But Fairen and Schulze-Makuch take issue with the fact that missions exploring “special regions”–places that the Office of Planetary Protection determines could theoretically support either Martian or Earth life–face extra sterilization requirements to ensure that there’s no cross-planetary contamination. These strict guidelines–including working in clean rooms with special airflow requirements and sterilizing spacecraft using dry heat microbial reduction–they argue, make the search for life on Mars too expensive, and curtail exploration. (It’s unclear what kind of extra expense we’re talking, though this clean room price calculator from 2001 makes them seem fairly pricey, at least to build.)

Thus, the scientists recommend, we should cut back on the regulations governing sterilization for orbiter missions and some surface missions, and re-evaluate the sterilization requirements for rover missions seeking to discover life on a case-by-case basis.
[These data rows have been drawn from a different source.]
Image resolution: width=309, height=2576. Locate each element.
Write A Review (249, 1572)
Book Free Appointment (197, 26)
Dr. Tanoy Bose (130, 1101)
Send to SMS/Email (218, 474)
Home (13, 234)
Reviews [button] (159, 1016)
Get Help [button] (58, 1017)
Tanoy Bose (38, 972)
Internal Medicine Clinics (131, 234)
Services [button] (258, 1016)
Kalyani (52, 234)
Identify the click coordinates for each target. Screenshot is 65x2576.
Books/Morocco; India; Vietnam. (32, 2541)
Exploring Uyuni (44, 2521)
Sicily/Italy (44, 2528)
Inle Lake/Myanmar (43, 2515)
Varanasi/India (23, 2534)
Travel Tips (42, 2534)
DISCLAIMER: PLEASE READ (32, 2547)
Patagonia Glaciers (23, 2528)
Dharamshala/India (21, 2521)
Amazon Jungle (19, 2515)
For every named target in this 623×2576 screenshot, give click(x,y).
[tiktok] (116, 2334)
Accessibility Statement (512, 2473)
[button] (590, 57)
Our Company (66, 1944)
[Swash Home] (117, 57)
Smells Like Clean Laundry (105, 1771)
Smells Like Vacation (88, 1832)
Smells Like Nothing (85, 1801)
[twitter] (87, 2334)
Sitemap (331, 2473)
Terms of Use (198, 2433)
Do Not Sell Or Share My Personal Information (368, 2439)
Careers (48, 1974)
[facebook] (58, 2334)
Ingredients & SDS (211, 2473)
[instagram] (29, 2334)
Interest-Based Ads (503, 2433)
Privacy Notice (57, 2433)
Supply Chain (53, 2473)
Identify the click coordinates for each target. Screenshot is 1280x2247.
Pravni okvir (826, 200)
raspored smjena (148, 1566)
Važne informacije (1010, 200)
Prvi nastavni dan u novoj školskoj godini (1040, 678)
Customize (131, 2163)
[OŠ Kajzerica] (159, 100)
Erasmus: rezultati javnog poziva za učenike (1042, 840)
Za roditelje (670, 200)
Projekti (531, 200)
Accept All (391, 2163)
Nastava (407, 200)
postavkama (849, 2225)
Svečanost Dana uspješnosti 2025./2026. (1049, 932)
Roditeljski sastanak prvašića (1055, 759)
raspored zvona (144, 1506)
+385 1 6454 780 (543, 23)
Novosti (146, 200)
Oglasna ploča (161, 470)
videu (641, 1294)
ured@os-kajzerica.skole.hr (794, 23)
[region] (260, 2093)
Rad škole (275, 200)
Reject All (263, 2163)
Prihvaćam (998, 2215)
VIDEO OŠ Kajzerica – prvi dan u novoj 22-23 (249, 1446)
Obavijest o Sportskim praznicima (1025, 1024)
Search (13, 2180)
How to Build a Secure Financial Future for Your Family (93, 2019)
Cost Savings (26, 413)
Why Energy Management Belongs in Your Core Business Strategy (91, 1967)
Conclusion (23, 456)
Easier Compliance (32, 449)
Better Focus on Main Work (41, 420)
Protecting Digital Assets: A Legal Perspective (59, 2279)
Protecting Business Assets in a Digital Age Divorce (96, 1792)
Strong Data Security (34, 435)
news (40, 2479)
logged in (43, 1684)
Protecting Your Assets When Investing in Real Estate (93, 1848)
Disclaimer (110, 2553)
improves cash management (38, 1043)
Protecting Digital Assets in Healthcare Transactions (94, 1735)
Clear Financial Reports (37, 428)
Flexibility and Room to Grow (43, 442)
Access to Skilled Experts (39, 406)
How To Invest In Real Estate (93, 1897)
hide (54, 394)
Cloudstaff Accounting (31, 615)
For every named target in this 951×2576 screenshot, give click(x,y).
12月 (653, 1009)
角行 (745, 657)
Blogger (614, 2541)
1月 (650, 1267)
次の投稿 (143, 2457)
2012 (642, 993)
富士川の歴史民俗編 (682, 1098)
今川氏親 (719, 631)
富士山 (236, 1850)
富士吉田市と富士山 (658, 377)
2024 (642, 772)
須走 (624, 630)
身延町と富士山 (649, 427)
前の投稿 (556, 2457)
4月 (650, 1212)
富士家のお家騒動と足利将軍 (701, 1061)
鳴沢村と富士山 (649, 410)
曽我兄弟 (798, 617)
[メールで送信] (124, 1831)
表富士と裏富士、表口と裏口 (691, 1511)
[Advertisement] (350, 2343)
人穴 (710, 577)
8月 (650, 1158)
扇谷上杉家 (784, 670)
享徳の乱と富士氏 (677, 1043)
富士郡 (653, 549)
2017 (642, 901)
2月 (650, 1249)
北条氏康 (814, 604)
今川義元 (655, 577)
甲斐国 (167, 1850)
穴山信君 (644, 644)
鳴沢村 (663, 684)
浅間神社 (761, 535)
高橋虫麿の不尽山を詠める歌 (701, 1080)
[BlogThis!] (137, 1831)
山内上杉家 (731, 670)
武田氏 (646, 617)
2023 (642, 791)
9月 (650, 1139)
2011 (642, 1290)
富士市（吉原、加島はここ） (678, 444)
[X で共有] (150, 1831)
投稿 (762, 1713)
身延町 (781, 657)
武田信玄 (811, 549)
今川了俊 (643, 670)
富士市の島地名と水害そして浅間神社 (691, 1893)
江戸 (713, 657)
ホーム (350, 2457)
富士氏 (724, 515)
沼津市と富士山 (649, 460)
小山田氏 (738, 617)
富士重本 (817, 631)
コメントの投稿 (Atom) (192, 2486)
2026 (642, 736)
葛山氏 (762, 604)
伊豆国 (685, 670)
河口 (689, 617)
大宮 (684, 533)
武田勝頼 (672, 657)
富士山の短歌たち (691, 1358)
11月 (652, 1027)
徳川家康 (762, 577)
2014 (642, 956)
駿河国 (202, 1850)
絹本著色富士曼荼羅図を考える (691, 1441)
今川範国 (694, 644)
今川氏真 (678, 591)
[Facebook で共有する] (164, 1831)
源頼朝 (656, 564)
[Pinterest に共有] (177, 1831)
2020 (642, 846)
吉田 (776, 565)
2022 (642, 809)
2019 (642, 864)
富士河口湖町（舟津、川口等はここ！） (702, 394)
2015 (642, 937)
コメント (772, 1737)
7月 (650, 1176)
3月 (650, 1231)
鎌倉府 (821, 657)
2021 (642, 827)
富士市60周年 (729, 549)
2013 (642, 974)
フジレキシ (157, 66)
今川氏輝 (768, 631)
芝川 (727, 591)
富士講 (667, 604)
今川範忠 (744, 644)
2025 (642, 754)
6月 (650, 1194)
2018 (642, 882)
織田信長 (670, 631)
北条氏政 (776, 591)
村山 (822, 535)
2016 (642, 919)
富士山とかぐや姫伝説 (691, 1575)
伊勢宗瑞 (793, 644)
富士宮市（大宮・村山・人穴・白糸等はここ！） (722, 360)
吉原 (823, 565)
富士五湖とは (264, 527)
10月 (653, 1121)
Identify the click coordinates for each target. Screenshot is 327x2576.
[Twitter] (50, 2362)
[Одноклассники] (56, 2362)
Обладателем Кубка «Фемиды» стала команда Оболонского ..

“If Earth microorganisms can thrive on Mars, they almost certainly already do; and if they cannot, the transer [sic] of Earth life to Mars should be of no concern, as it would simply not survive,” they write.

Essentially, they say that it’s likely Earth life has already contaminated Mars through meteorite impacts over the past 3.8 billion years, or through past spacecraft visits before sterilization requirements were put in place.

NASA’s spacecraft sterilization began with the launch of the Viking landers to Mars in 1975. Before being sent off into the great unknown, they were cleaned and then placed in essentially a giant casserole dish and baked for 30 hours at 233 degrees Fahrenheit to kill off any lurking microorganisms. But it’s uncertain if the unmanned Soviet missions to Mars and Venus during the period underwent any kind of sterilization. Some scientists say the missions probably deposited some organisms from Earth on those planets. More recently, the Mars rover Curiosity might have brought some Earth microbes on accidentally contaminated drill bits or on its wheels.

If the microorganisms that came to Mars over the past few billion years or during the Space Race didn’t survive, Fairen and Schulze-Makuch write, any new microorganisms probably wouldn’t either. If they did survive, well, the cat’s already out of the bag, and “it is too late to protect Mars from terrestrial life.” A little bleak. They still encourage cleaning spacecraft to prevent confusion between what microorganisms might be earthly in origin and which could be Martian.

And like any good argument, they make the case that scaling back requirements is all about your tax money: “As planetary exploration faces drastic budget cuts globally, it is critical to avoid unnecessary expenses and reroute the limited taxpayers’ money to missions that can have the greatest impact on planetary exploration,” they write. Fewer requirements, cheaper missions.

On the one hand, we’re all for making greater Mars exploration as easy as possible. But then again, we’re already pretty good at contaminating our own planet–maybe we should be strict about what we bring to another.